Feb. 26, 2015
Upcoming Congressional Hearing on State of Class Actions Should Consider How Recent Restrictions Damage Individuals’ Access to Justice
Banding Together to Seek Redress for Corporate Wrongdoing Often Is Only Option for Consumers and Employees
WASHINGTON, D.C. – Congress must seriously consider the damaging consequences class-action restrictions have on consumers and employees, Public Citizen said in a letter (PDF) to the U.S. House Judiciary Subcommittee on the Constitution and Civil Justice.
As the subcommittee meets Friday to discuss the state of class actions 10 years after the enactment of the Class Action Fairness Act, Public Citizen urges lawmakers to use the hearing to address the restrictions on individuals’ access to justice. Specifically, they should consider the detrimental impact that additional restrictions on class actions in an already challenging system would have on their constituents and the American marketplace.

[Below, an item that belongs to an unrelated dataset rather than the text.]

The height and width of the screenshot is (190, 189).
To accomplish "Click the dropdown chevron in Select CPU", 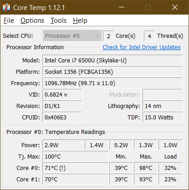I will (x=97, y=36).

Over the past decade, consumers’ ability to band together to seek remedies in court has been stifled by a widespread corporate practice called forced arbitration. In forced arbitration, companies and employers bury terms in the fine print of non-negotiable contracts – including cell phone service, credit cards accounts, nursing home admission, banking, auto loans and leases – that require disputes to be settled in private arbitration instead of in open court. Many forced arbitration clauses also ban class actions.
“Perhaps the worst elements of arbitration clauses are the prohibitions that prevent consumers from banding together over shared wrongs,” said Christine Hines, consumer and civil justice counsel with Public Citizen’s Congress Watch division. “For low-dollar grievances, class actions are often the only economically feasible way for consumers and employees to seek redress for corporate wrongdoing.”
“With class-action bans, corporations are able to sidestep valid legal claims and evade answering for practices that cheat consumers, victimize employees and damage the American economy,” the letter concludes. “The subcommittee must seriously consider the consequences of restricting class actions in any way, because without this critical consumer protection, corporations do not fear the repercussions of their risky business practices that ultimately affect us all.”